By encouraging bees and butterflies into your garden you're doing the planet a favour as well as your plants. Populations of both insects have been plummeting, a combination of disease, climate change and the lack of suitable pollen-rich flowers. It's important because their activities are responsible for around a third of the food we eat – so helping them out makes good sense all round.

Here are some easy things you can to at home and include the kids in too to attract bees and butterflies into your patch:

Make a bee & butterfly restaurant: Like all creatures, bees and butterflies need to eat and drink. If you have a water feature, give it a good clean and refill it with fresh water for them to enjoy. If not, then why not have a go at making your own out of up-cycled materials like old pots, saucers and pebbles?
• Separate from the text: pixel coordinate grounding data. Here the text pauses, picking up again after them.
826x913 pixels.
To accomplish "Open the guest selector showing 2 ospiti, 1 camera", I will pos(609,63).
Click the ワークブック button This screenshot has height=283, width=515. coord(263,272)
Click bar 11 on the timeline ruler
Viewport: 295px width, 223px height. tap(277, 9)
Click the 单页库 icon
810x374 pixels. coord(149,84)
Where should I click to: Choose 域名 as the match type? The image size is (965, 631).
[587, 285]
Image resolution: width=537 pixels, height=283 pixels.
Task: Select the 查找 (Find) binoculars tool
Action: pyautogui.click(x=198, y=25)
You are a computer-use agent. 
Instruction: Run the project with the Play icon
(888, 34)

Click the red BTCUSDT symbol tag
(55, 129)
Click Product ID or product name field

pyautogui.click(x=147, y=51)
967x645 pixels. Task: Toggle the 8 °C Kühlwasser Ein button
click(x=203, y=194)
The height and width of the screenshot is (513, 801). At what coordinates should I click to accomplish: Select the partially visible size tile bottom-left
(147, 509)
Place your water-feature near nectar-rich flowers like hollyhocks, geraniums, lavender, buddleja, sedum or flowering herbs for a busy bee and butterfly 'fly-through' restaurant!

Hang up a bee hotel: Solitary bees lay eggs in cavities in trees or wood; recreate the same habitat with a bee hotel hung on a sunny wall. Use an old plant pot filled with natural materials you can pick up whilst on a spring woodland walk.

Make a sunbathing platform: Butterflies adore a warm sunny spot, so give them somewhere to sunbathe by placing a wide flat stone in a sunny spot in your garden to absorb heat for them to enjoy. Why not get your children to decorate the stone first using paint and colours for a really funky sun trap?

Create a caterpillar cosy: Butterflies are only half the story: caterpillars need catering for, too! Create a patch of plants where caterpillars can lay their eggs and enjoy some food. Caterpillars prefer dark and woody areas so create this area by some shrubs and thick foliage, away from any bird feeders! Include plants such as clover, dogwood, milkweed and herbs like dill, fennel and parsley.

You'll find all you need in our garden centre to make your plot a haven for bees and butterflies. Here are some plants we recommend:

  • Bee-friendly plants: Bees love plants with simple, open flowers so they can get at the nectar easily. Good choices include clematis, hollyhocks, geraniums, lavender and flowering herbs.
  • Butterfly-friendly plants: The more nectar-rich your plants, the happier your butterflies. They'll flock to buddleja, sedum, red valerian, scabious, Michaelmas daisies and aubretia – so plant plenty in your garden.